郊外へ出ると団地が見えてきた、説明によるとこの団地には普段は余り男達がいないとのこと、何故居ないかといえば石油公団のものだそうで、旦那達は広大な砂漠の中のプラントで働いているからだとの事だった。しかし一般の労働者より賃金は数段上といっていた。
そんな団地を過ぎた辺りから綿花畑が現れ、反対側の離れたところには砂丘が見えてきた。

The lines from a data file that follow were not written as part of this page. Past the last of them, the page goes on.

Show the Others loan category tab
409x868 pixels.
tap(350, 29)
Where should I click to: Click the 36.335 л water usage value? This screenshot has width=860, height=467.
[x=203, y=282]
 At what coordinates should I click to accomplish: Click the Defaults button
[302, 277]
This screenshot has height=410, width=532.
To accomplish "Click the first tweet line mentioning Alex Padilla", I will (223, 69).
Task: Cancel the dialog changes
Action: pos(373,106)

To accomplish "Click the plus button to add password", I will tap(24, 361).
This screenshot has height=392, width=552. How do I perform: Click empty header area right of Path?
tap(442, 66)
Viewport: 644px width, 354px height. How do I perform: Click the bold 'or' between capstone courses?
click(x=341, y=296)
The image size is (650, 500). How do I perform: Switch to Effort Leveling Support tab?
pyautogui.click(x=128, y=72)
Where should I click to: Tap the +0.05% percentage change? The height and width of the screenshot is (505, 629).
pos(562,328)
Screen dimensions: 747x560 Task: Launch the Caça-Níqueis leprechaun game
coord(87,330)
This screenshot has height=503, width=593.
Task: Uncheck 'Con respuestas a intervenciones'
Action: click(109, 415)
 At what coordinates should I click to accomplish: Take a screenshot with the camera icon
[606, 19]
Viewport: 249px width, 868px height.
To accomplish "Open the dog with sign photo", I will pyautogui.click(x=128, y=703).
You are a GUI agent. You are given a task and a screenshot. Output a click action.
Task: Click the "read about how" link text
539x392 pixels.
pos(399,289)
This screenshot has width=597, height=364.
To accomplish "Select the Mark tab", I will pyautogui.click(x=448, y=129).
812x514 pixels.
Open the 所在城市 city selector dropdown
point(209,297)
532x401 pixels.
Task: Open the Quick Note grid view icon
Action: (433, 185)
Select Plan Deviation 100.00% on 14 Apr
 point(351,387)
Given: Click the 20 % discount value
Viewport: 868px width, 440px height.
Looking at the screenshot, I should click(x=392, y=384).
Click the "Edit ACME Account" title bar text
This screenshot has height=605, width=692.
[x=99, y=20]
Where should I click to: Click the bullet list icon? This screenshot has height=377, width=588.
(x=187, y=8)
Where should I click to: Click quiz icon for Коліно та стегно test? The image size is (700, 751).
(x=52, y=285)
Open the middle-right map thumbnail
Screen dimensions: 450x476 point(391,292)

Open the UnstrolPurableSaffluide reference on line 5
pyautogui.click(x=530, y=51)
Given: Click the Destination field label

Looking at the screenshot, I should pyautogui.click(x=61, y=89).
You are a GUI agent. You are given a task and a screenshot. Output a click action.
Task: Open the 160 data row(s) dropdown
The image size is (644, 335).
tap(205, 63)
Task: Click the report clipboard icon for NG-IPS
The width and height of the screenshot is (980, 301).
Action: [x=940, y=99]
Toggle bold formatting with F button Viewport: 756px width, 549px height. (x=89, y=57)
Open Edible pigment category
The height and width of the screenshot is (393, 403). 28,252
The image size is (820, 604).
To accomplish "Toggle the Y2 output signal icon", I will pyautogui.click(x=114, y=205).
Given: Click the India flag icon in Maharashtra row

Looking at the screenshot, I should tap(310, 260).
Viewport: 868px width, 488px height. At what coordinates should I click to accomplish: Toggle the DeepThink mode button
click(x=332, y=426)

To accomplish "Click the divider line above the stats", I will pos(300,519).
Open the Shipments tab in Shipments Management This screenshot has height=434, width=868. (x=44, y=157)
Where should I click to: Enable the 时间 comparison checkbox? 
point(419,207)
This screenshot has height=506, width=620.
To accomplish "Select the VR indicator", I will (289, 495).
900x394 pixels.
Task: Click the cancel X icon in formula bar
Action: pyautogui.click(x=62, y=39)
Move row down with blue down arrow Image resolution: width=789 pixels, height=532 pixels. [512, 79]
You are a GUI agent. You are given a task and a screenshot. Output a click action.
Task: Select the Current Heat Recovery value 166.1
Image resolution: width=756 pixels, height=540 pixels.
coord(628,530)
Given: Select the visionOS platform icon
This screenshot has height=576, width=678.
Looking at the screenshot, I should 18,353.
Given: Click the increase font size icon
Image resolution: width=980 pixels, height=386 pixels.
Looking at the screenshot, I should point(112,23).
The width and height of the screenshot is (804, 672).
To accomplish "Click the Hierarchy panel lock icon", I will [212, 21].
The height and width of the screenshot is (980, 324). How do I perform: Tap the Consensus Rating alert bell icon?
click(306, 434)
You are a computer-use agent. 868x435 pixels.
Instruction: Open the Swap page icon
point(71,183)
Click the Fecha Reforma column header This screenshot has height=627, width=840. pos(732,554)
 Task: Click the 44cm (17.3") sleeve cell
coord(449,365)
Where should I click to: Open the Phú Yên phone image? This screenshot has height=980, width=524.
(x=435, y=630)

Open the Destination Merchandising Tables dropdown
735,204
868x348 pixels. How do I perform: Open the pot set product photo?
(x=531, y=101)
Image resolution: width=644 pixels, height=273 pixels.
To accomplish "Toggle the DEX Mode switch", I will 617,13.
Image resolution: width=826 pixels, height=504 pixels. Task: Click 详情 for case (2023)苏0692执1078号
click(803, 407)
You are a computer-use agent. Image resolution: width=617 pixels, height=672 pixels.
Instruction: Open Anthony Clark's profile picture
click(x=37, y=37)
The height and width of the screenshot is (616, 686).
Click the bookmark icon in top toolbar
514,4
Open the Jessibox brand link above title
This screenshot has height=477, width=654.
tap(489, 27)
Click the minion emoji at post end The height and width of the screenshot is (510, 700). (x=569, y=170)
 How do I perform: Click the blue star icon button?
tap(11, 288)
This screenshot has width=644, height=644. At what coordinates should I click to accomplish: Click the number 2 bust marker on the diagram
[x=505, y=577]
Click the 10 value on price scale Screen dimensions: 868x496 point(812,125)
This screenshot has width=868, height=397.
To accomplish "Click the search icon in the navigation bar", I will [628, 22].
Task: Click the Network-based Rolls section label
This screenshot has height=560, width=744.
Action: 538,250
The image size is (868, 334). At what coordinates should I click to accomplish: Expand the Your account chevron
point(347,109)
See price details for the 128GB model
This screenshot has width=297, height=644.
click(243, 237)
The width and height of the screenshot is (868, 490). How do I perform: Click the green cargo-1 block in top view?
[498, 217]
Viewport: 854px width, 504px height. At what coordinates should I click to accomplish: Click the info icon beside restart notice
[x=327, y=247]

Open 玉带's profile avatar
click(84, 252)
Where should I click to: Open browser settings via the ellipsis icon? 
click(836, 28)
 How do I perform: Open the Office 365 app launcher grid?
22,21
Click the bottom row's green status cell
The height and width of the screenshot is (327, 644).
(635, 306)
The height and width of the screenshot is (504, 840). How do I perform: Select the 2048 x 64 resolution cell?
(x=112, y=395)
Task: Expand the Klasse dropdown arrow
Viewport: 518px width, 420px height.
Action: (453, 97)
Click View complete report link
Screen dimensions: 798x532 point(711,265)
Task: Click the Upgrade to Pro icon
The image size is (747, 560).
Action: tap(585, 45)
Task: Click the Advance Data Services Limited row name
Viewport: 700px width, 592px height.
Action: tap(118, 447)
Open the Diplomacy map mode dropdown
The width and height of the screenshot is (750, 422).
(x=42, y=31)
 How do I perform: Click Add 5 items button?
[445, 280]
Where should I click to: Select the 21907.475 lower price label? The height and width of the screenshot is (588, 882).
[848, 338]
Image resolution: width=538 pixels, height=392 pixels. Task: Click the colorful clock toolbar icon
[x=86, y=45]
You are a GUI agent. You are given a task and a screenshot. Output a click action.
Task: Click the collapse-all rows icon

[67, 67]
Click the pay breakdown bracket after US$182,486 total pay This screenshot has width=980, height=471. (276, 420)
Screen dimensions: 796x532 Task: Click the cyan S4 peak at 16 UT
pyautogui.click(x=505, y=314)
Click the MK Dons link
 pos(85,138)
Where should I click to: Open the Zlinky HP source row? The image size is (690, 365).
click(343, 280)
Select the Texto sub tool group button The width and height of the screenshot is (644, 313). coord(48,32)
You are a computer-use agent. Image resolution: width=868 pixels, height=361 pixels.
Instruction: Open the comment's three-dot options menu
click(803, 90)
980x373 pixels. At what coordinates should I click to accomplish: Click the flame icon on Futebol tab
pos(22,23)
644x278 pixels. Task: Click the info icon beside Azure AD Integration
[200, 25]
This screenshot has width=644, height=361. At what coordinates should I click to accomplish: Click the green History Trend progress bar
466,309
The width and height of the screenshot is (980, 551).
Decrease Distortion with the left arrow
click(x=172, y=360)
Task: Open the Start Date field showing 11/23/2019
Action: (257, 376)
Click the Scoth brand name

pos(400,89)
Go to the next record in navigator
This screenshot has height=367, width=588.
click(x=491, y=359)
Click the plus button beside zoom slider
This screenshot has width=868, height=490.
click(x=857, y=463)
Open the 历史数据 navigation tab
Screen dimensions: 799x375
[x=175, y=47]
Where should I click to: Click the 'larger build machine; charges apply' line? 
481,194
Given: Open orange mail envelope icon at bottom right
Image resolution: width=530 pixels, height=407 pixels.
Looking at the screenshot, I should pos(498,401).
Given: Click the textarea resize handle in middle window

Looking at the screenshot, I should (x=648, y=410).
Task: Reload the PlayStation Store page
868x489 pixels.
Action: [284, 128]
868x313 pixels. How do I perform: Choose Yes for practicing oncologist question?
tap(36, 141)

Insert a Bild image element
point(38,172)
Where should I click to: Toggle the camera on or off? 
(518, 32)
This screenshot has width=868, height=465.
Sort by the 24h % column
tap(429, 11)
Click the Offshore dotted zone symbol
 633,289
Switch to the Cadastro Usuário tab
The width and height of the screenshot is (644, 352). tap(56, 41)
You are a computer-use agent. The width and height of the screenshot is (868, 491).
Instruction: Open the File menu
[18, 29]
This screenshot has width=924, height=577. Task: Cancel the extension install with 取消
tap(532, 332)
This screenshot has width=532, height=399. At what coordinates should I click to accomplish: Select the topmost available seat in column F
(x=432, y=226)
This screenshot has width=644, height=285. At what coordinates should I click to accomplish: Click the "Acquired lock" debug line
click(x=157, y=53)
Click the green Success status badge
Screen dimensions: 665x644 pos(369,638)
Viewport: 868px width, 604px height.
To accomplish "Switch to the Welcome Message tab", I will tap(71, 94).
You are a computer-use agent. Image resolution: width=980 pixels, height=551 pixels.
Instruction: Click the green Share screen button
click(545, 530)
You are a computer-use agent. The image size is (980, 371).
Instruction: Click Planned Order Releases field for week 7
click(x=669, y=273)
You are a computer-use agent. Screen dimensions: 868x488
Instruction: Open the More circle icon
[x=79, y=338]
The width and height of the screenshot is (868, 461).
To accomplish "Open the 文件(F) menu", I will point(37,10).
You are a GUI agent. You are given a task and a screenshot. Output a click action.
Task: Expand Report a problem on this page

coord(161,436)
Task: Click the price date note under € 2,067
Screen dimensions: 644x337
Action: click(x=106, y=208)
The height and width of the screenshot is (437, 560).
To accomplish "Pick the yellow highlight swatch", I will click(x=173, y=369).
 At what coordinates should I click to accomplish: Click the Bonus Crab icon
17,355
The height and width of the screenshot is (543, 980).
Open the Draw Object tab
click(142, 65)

しばらく同じような景色が続くうちに砂丘を背にした城壁と平城みたいなものが見えてきた。ガイドの話では、数年前に日中合作で製作された映画「敦煌」の実物大の城、城壁、町並み等の広大なセットだそうでそのまま残されているらしい。そして原作者の井上靖はここ敦煌へ何度も訪れていたそうだ。ここの街が発展したのも、有名になったことも、駅名が替わったことも全て先生のお蔭であると話していた。それで納得がいった。NHKの新旧シルクロードといい、井上靖といい、日本人観光客が大挙して押しかけるようになり、あのような日本人御用達の一流ホテルも出来る訳である。
1番目の観光地、陽関へ着いた。ここは古代シルクロードの軍事、通商の重要な関所が有った所らしい。バスを降りて見学にいくが、やはり何処にでも現れる土産物屋の入口があった。中に入っていくと、昔使ったであろう兵器や戦車(と言っても馬に引かせた)が復元されて展示してある。がそれが余りにも子供騙しで安っぽく、せっかく作るのだから何故もっと史実に忠実に出来ないのか?聞くところによるとこの土産物屋等を作った人は倒産したらしい。そんなこんなを見た後観覧車に乗って狼煙台跡へと上った。小山の頂きからの眺めは本当に素晴らしかった。遥か見渡すかぎりの砂漠だ、それも360度ぐるりであり、近くの低地にはオアシスみたいな緑地帯も見える。それにしても雲ひとつない、澄み切った濃い青空だ。公害なんぞ縁のないところだから、はるか遠くまで見える。殆ど風も無かったので、陽炎や、砂嵐もまったく見えない。こんな濃い青空を見たのは中米以来だ。いやそれ以上かもしれない。中国もあんな安っぽい物は止めて、もっとこうした景色を売り物にしてくれたらリピーターも増えると思うのだが、そんな思いをしながら昼食に向かった。今朝の愛想悪かったガイドは、よく聞いているとけっこう冗談も混ぜてうまい日本語を喋って説明してくれている。朝方は3時頃からの出向かえ用意できっと睡眠が足りなかっただろう。今日の男性ツアコンは今までで一番上手だし、しっかりした日本語を話している。昼食は「太陽食府」というレストランだった。野菜を中心とした料理で、少し濃い目のスープに麺を漬けて食べたり、クレープの様なナンが有ったりと、けっこう食がすすんだ。食事が済んだところで、本日のハイライトである莫高窟へと向かった。